Depreciation for the purchase of cars, light trucks and vans is limited each year to a dollar amount (Code Sec. 280F). However, new cars, light trucks and vans purchased in 2010 qualify for an additional $8,000 write-off in the first year because of bonus depreciation. For example, if a new business car is bought in 2010 and used 100% for business, a depreciation deduction of up to $11,060 can be claimed. (Dollar limits for cars, light trucks and vans can be found in Rev. Proc. 2010-18, IRB 2010-9, 427.)
Promoting Entrepreneurship
The new law contains several measures intended to encourage business formation.
Start-up costs. Businesses can elect to deduct start-up costs up to a set dollar limit in their first year of operation (Code Sec. 195). Start-up costs include certain expenses incurred before a business opens its doors, such as:
- Costs for an analysis or survey of potential markets, products, labor supply and transportation facilities.
- Advertisements of the business’ opening.
- Salary and wages paid to employees and their instructors for training.
- Travel costs for securing prospective distributors, suppliers and customers.
- Fees to consultants for professional services.
Start-up costs do not include deductible interest, taxes, or research costs.
For start-up costs incurred after October 22, 2004, the first-year deduction limit has been $5,000; the new law doubles it to $10,000 beginning in 2010. Excess amounts are amortized over 180 months.
The dollar limit is phased out when total start-up costs exceed a set amount. That threshold amount had been $50,000; it has been raised to $60,000. Thus, if start-up costs exceed $70,000, the entire amount must be amortized over 180 months.
Exclusion for gain from the sale of qualified small business stock. Investors who purchase stock in certain small corporations are rewarded by being allowed to exclude a certain percentage of their gain if they meet set requirements (Code Sec. 1202). Under the new law, investors who purchase qualified business stock that is issued after September 27, 2010, and before January 1, 2011, and hold it for at least five years, will not pay any capital gains on the sale of the stock (Code Sec. 1202); there is 100% exclusion. Qualified small business stock is stock in a C corporation (not an S corporation) that has gross assets when the stock is issued of not more than $50 million. The corporation must be an active trade or business.

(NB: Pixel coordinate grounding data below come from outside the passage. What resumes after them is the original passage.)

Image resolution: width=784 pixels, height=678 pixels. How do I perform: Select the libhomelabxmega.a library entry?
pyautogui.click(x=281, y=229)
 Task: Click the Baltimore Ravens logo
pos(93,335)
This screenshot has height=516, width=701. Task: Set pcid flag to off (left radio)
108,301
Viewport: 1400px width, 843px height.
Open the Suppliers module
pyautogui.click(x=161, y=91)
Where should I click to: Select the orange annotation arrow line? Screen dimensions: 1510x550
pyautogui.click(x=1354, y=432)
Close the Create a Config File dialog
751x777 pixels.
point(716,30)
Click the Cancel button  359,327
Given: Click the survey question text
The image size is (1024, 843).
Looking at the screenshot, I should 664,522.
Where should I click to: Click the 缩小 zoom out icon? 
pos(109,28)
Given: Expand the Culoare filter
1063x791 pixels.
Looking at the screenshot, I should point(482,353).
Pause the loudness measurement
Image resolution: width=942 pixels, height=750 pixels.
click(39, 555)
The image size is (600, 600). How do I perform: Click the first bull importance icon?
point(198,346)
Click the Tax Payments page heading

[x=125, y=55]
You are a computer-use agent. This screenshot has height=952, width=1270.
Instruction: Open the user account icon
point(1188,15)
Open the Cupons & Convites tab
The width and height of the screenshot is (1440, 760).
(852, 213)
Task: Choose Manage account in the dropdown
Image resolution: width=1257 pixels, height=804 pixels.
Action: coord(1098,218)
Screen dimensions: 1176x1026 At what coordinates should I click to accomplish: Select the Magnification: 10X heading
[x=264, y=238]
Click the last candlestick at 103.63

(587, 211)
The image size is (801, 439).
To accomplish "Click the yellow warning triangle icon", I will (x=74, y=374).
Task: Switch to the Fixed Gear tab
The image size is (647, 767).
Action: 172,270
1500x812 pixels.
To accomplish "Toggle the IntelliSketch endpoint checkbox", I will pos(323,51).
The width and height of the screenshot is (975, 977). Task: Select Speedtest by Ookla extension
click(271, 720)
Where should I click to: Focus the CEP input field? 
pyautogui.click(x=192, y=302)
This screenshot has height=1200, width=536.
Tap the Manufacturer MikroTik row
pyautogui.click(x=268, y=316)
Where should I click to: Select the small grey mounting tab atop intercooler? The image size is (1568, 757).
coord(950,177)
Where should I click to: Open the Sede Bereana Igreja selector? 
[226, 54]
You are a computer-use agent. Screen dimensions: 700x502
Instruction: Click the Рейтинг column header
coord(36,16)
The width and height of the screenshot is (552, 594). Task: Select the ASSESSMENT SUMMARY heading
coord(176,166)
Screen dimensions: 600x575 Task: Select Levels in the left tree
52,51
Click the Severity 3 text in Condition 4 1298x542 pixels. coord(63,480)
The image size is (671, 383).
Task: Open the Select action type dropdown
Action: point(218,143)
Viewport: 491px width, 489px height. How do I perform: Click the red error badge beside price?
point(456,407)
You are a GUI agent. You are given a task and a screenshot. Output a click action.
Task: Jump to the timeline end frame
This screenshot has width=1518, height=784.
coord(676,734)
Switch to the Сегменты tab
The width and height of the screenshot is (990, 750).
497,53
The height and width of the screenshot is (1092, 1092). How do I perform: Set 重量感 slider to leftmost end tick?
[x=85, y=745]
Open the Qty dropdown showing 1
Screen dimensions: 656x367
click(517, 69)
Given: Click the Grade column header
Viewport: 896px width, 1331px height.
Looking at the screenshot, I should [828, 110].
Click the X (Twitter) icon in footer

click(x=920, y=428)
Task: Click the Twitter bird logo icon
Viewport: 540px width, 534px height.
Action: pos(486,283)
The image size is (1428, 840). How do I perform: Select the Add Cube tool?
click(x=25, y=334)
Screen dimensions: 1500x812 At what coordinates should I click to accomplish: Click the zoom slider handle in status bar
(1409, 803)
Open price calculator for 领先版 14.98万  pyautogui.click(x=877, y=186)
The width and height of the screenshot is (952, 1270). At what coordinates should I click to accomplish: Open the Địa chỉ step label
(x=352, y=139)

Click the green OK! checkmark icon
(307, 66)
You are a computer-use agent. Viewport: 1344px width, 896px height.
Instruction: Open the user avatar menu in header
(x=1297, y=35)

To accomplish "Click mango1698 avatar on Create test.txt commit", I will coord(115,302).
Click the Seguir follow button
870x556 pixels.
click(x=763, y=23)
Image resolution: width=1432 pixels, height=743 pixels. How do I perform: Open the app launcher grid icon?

For stock issued after February 17, 2009, and before September 28, 2010, the exclusion is 75% of the gain. Prior to this time, the exclusion had been set at 50% of the gain (or 60% of the gain for stock of businesses located within certain economically-distressed areas).
The exclusion applies not only for regular income tax purposes but also for purposes of the alternative minimum tax.
Reduction in the built-in gains period for S corporations. When a corporation that has been operating as a C corporation converts to S status, any appreciation within its assets will be taxed to the S corporation as built-in gains if sold within a set period. Usually, the built-in gains tax period is 10 years (Code Sec. 1374). For tax years beginning in 2009 and 2010, the period is reduced to seven years; for tax years beginning in 2011, the period is reduced to five years.
Other Helpful Changes
Self-employed health insurance deduction. Health insurance premiums paid by a self-employed person (or a more-than-2% S corporation shareholder) are deductible only as a personal deduction; it is subtracted from gross income. (It is not an itemized deduction.) However, for 2010 only, such premiums are deductible for self-employment tax purposes. This means that the premiums reduce net earnings from self-employment for purposes of self-employment tax.
For example, if a self-employed individual pays health insurance premiums in 2010 of $12,000 for herself and her family, she saves approximately $1,800 in self-employment tax.
Carryback of the general business credit. The general business credit is not a separate credit; it is the conglomeration of certain business credits into one unit, with a single carryback period and carryover period (Code Sec. 39). The general business credit may not exceed the taxpayer’s net income over the greater of the taxpayer’s tentative minimum tax or 25% of the regular tax in excess of $25,000. Usually, excess credit amounts can be carried back for one year and forward for up to 20 years. Under the new law, the carryback period is extended to five years for eligible small businesses.
Eligible small businesses mean a privately-held corporation, partnership or sole proprietorship with average annual gross receipts in the three prior years not exceeding $50 million.
This longer carryback period applies to credits in a business’ first taxable year beginning after December 31, 2009 (i.e., 2010 for calendar-year businesses).
Also, the general business credit of an eligible small business can be used to offset the alternative minimum tax (Code Sec. 38).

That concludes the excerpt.